Seeing the plan in action was necessary to understand just how simply these plans can be executed. Moreover, upon completion, each “victim” was asked to say how they felt doing and completing the template example. Overwhelmingly [with the exception of a couple intensive plans] the participants stated each was extremely “doable.” They felt they were practicing right up to the edge of comfort. The simplicity of these plans and their feasibility was compared to how children play and blue collar workers naturally adapt their work and rest periods. It’s a similar cadence experienced best in climbing gyms wherein groups of 3 or 5 individuals stand around and discuss their climber friend’s path as s/he is navigating the wall. After they’ve completed their attempt, another takes their turn. It’s a cadence of I-go-you-go with lots of time to recover, think, and chill. Worth contemplating: it is “training on the edge of pleasure.” Enjoyment eventually yields to indifference which precedes an important threshold with which we should all familiarize ourselves--mild acidosis.

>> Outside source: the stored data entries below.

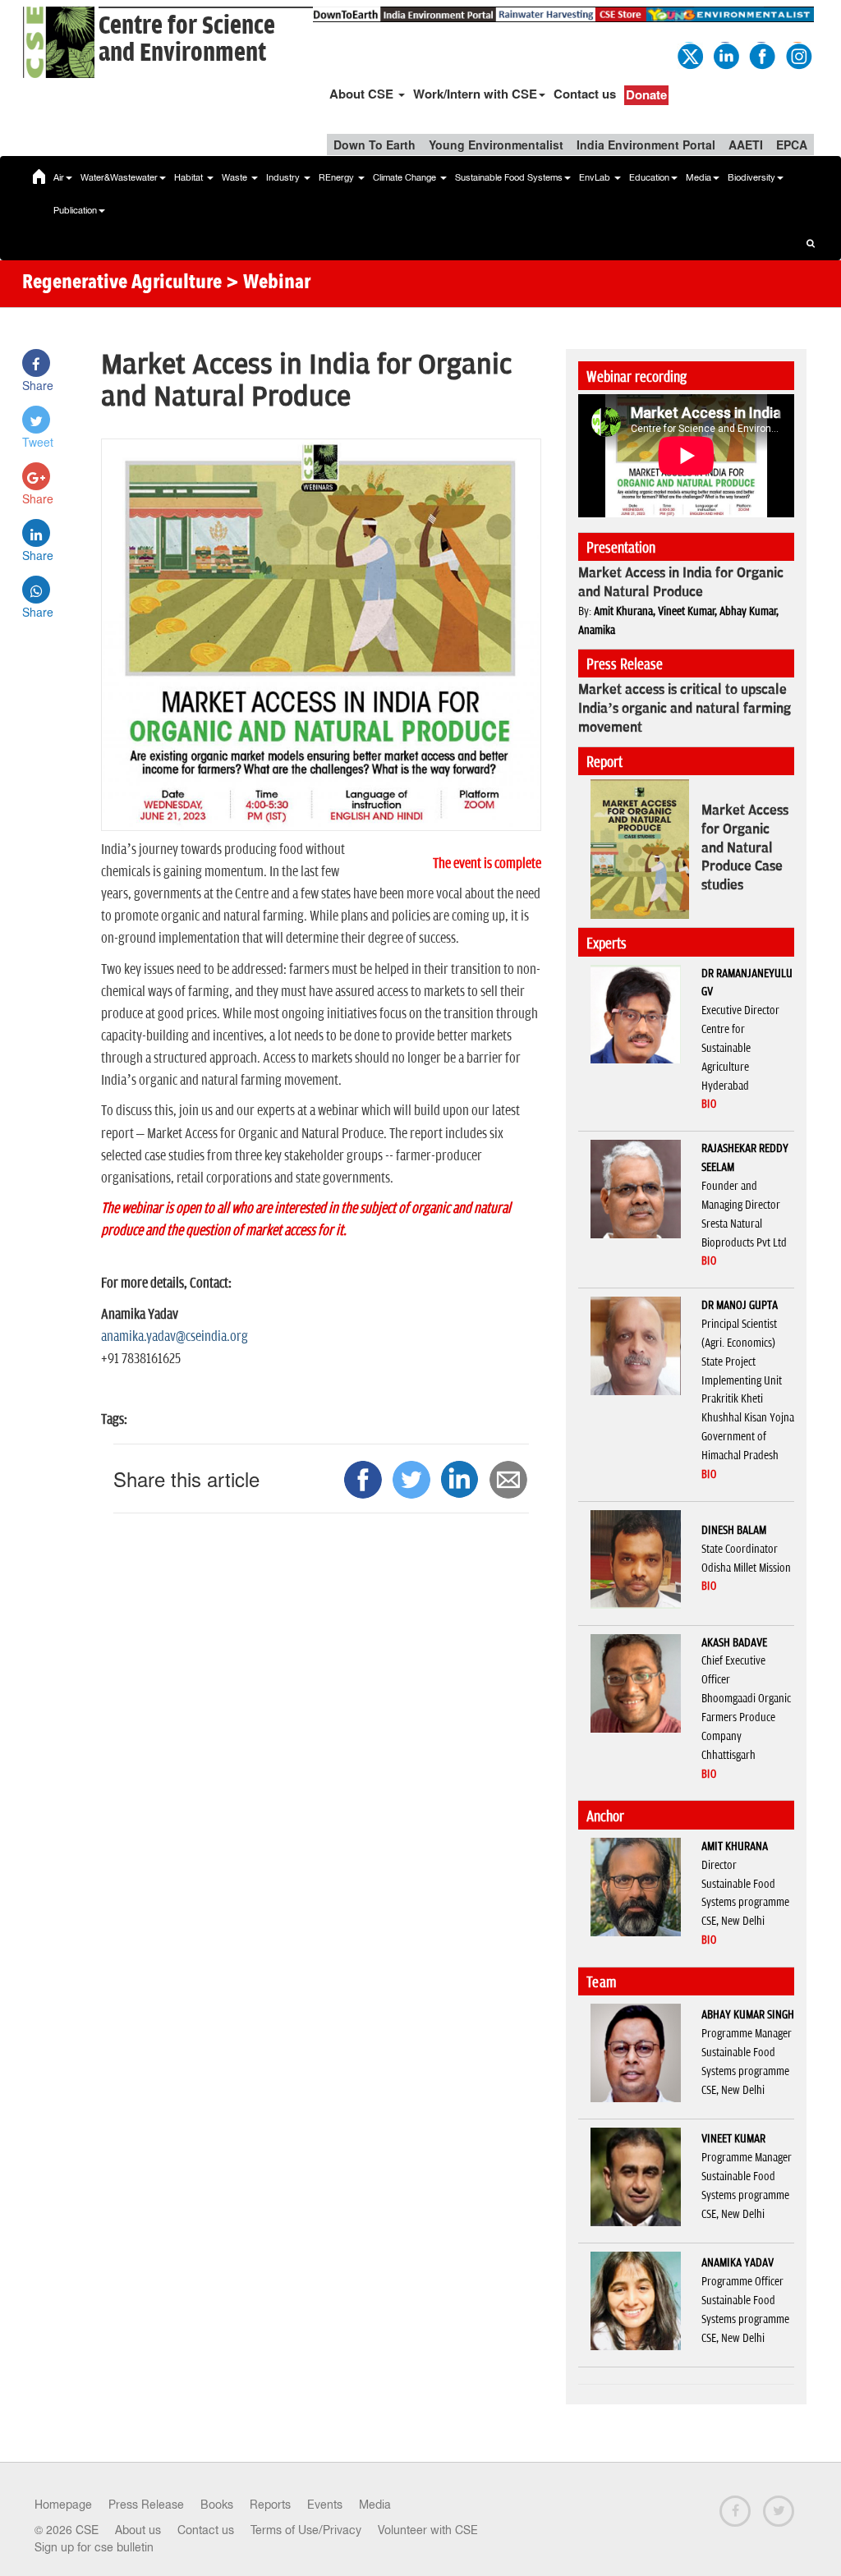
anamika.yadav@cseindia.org (174, 1337)
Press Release (146, 2504)
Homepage (63, 2504)
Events (324, 2504)
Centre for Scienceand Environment (187, 39)
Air (58, 177)
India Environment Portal (646, 144)
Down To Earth (374, 144)
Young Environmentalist (496, 144)
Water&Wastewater (119, 177)
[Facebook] (761, 54)
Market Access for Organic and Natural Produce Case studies (744, 847)
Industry (284, 177)
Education (649, 177)
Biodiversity (751, 177)
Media (698, 177)
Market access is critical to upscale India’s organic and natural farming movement (684, 709)
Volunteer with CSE (428, 2530)
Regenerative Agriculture (122, 283)
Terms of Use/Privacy (305, 2530)
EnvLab (596, 177)
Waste (236, 177)
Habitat (189, 177)
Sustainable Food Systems (509, 177)
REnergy (337, 177)
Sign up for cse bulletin (94, 2547)
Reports (270, 2504)
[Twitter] (689, 54)
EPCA (791, 144)
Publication (75, 210)
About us (138, 2530)
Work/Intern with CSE (475, 94)
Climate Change (406, 177)
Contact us (585, 94)
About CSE (363, 94)
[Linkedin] (725, 54)
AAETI (745, 144)
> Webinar (268, 283)
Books (216, 2504)
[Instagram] (797, 54)
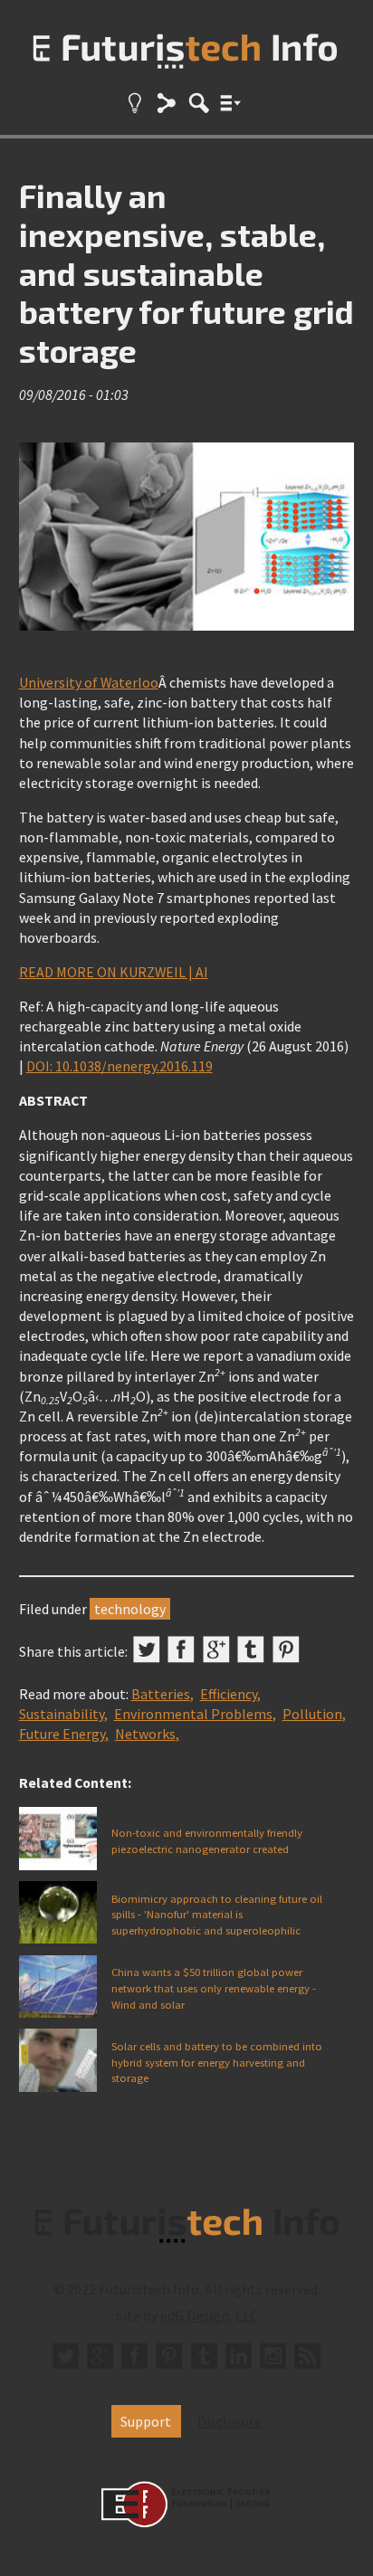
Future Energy (62, 1734)
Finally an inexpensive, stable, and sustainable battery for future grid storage (186, 272)
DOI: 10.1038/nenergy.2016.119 (119, 1066)
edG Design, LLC (209, 2315)
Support (145, 2421)
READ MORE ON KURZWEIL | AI (113, 972)
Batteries (160, 1694)
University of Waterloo (88, 682)
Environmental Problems (193, 1714)
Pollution (312, 1714)
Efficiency (228, 1694)
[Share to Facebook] (181, 1649)
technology (130, 1609)
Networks (145, 1734)
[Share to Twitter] (146, 1649)
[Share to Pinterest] (286, 1649)
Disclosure (229, 2421)
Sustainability (61, 1714)
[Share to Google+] (216, 1649)
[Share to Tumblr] (250, 1649)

If I could summarize the approach in a few words:
“Stay fresh...mostly"
The technicality of the underlying chemical processes may have interested select groups; I wonder what the medically-minded think? Those who convert coded chemistry language into cell functionality--can they imagine the health consequences that can be taken advantage of through this power approach? I imagine oncology practitioners and biologists, recognizing how this is founded on cellular health, making the connection that these cellular changes can be manifested through strength plans. While it was never overtly stated, there appears to be implications for populations addressing broken metabolism, neurodegenerative diseases, concussion prevention protocols, and autoimmune issues. Strong Endurance might be one of the most important platforms for bringing actionable plans for cellular changes to our collective health...and with health to strength.
Power to us!
Gwen Mihaljevich, a Chicago based practitioner, works primarily in the healing arts and yogic traditions and has since 2003 under the auspice of Ana Forrest. With an academic foundation in music performance and therapy, her interests include deep study of zazen [practicing with the Hollow Bones order], trauma and addiction recovery, behavioral development, neurodegenerative diseases and longevity, strength training [implementing StrongFirst methodology], nutrition, sports psychology, epigenetics, jiu jitsu, and integral leadership.